Data shown:

++++

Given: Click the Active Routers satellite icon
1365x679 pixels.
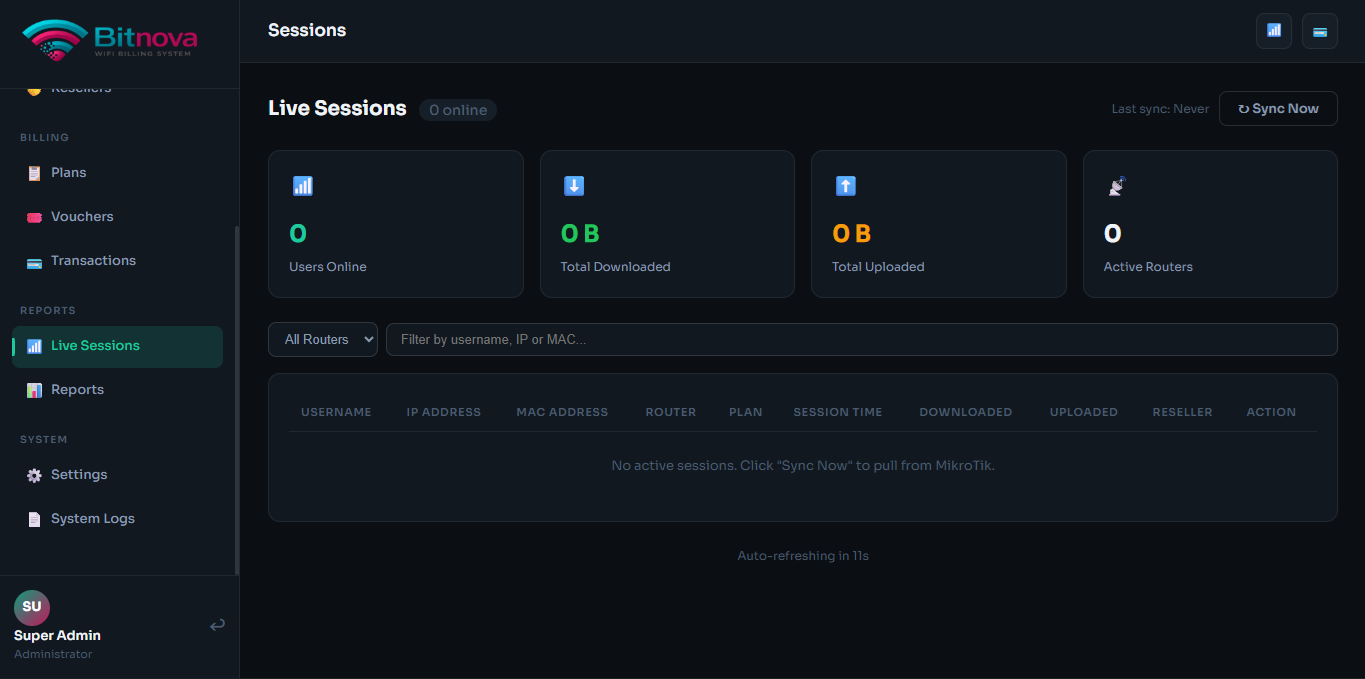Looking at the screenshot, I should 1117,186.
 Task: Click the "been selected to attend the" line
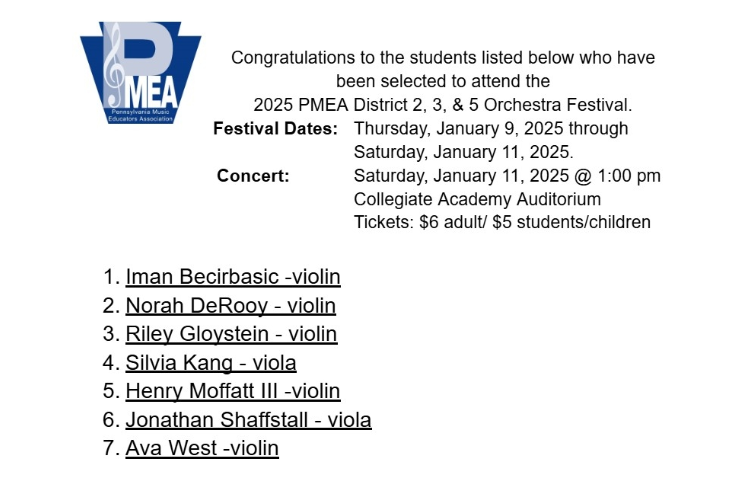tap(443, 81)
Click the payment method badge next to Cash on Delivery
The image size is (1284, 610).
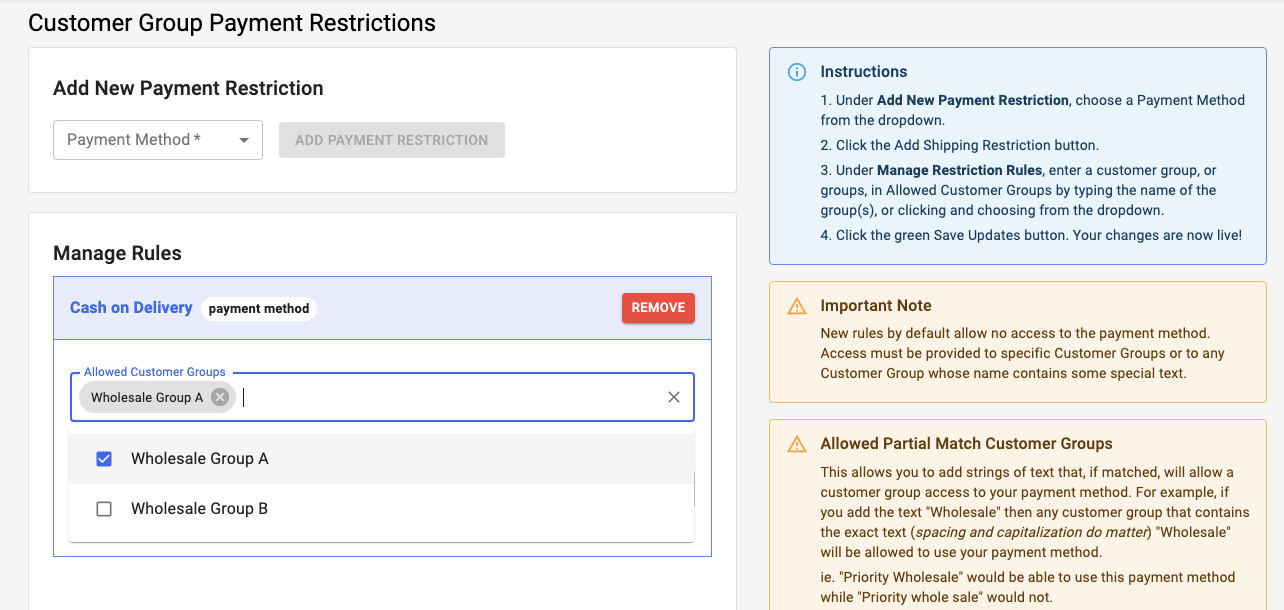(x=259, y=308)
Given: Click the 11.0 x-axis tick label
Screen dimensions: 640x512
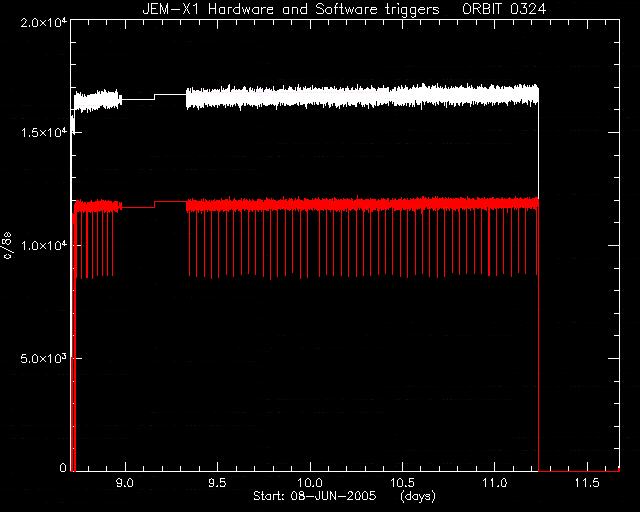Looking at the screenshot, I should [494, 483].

++++

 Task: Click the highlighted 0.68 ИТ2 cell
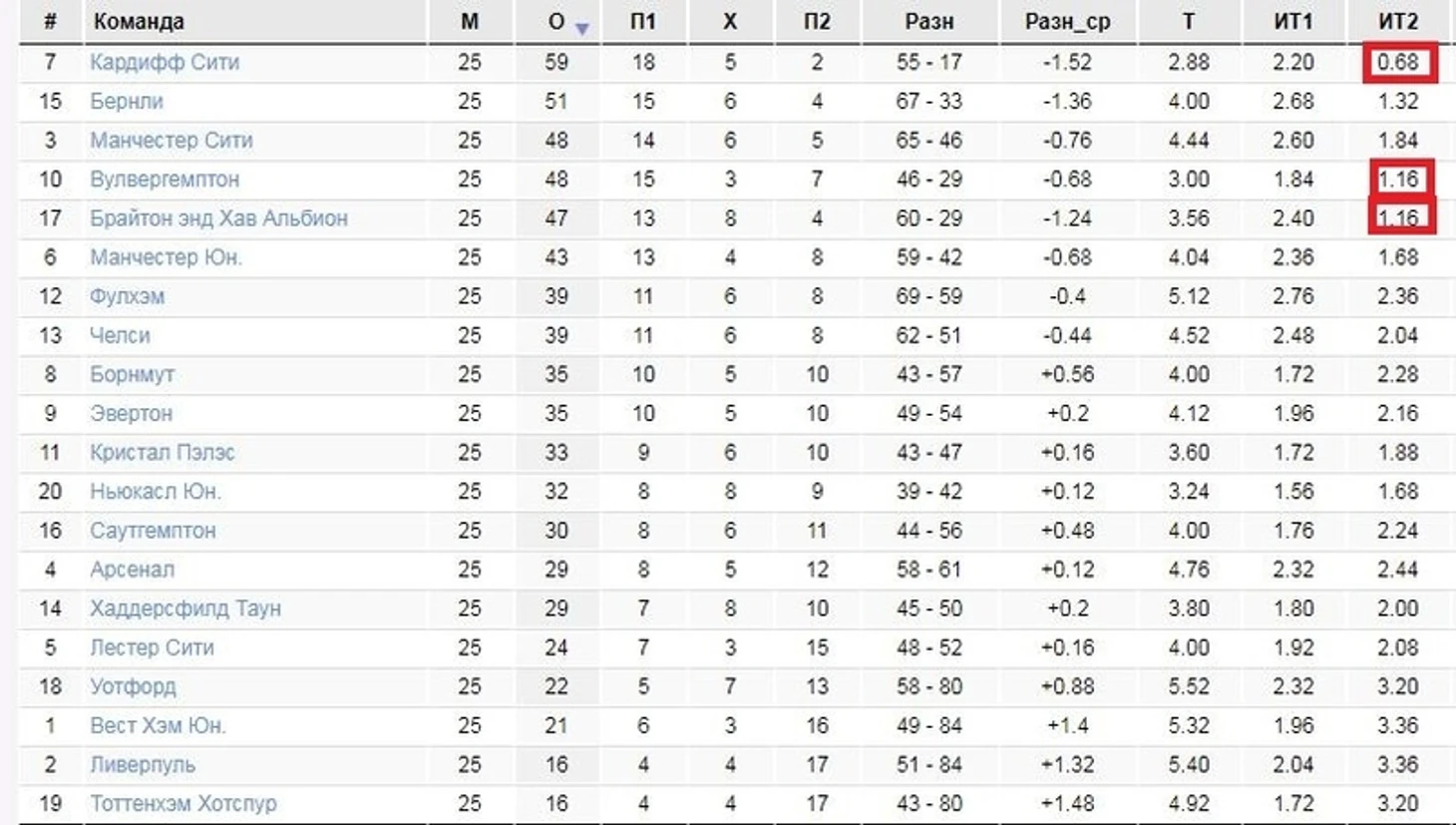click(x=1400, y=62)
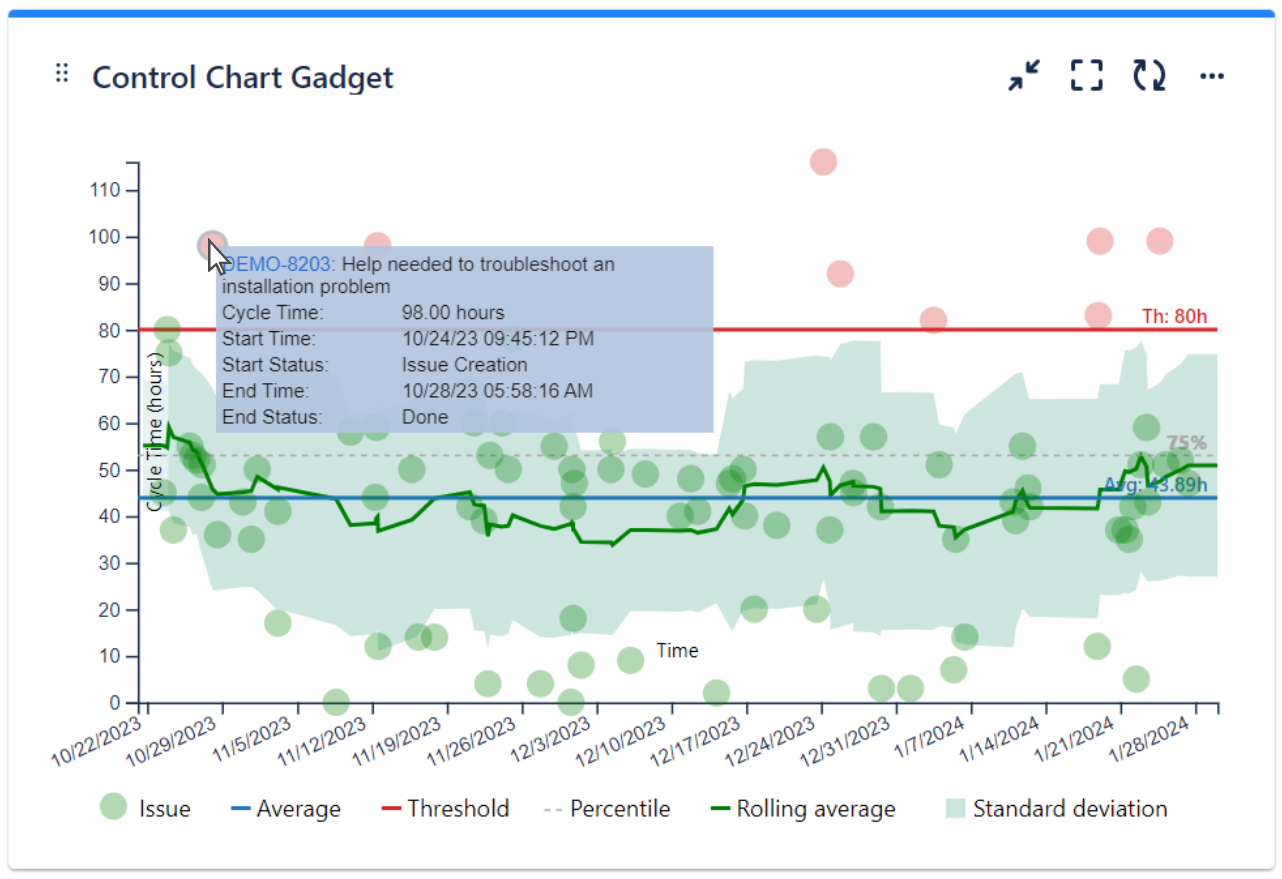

++++

About this exercise: Transcribe, from the material above, the stretch starting at the line with "1365x679 pixels." and ending at the line with "Given: Click the 11.0 x-axis tick label", both included, exactly. Do not carry over pictures.

Completed exercise:
1365x679 pixels.
Looking at the screenshot, I should 1117,186.
 Task: Click the "been selected to attend the" line
tap(443, 81)
Click the payment method badge next to Cash on Delivery
The image size is (1284, 610).
(x=259, y=308)
Given: Click the 11.0 x-axis tick label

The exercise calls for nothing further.